Tesla’s stock took another hit on Tuesday, dropping 8% before market close, continuing a downward trend of over 20% in the past month. The company’s market valuation has now fallen below $1 trillion for the first time since November 2024.
Despite the booming demand for electric vehicles, Tesla’s sales are struggling. The company saw a staggering 45% sales drop across Europe last month, according to the European Automobile Manufacturers’ Association. While Musk’s polarizing public image often sparks debate, it’s unclear if his politics are a major factor in Tesla’s decline. Instead, mounting competition—especially in China—and slowing demand growth in the U.S. appear to be driving the slump.

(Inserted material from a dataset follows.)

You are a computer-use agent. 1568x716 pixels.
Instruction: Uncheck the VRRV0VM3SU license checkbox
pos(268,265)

This marks a sharp shift in investor sentiment compared to November 2024, just after Donald Trump won the U.S. presidential election. At that time, Musk’s wealth soared to a record $347.8 billion, fueled by a Tesla stock rally. Investors anticipated that Musk’s influence in the Trump administration would usher in deregulation favorable to Tesla. By the end of November, Musk—Tesla’s largest individual shareholder—had gained roughly $83 billion since Election Day.

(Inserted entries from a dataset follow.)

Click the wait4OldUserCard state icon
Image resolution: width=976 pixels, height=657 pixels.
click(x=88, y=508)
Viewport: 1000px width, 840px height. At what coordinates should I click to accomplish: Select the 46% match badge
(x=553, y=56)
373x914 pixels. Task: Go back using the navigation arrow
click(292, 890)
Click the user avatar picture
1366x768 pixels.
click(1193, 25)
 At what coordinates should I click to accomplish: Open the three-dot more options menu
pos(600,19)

Musk’s close ties to Trump have propelled his ventures into the political spotlight. In addition to leading Tesla and SpaceX, and owning X, he oversees several other ventures, including Neuralink, xAI, and the Boring Company. His role as head of the Department of Government Efficiency (DOGE) has been particularly controversial, as he has spearheaded sweeping job cuts across federal agencies.
Despite his recent losses, Musk remains the wealthiest person on the planet. His net worth declined by $5.2 billion just last week, per the Bloomberg Billionaires Index, but he still stands at $380 billion—an astonishing $144 billion ahead of the world’s second-richest person, Meta CEO Mark Zuckerberg.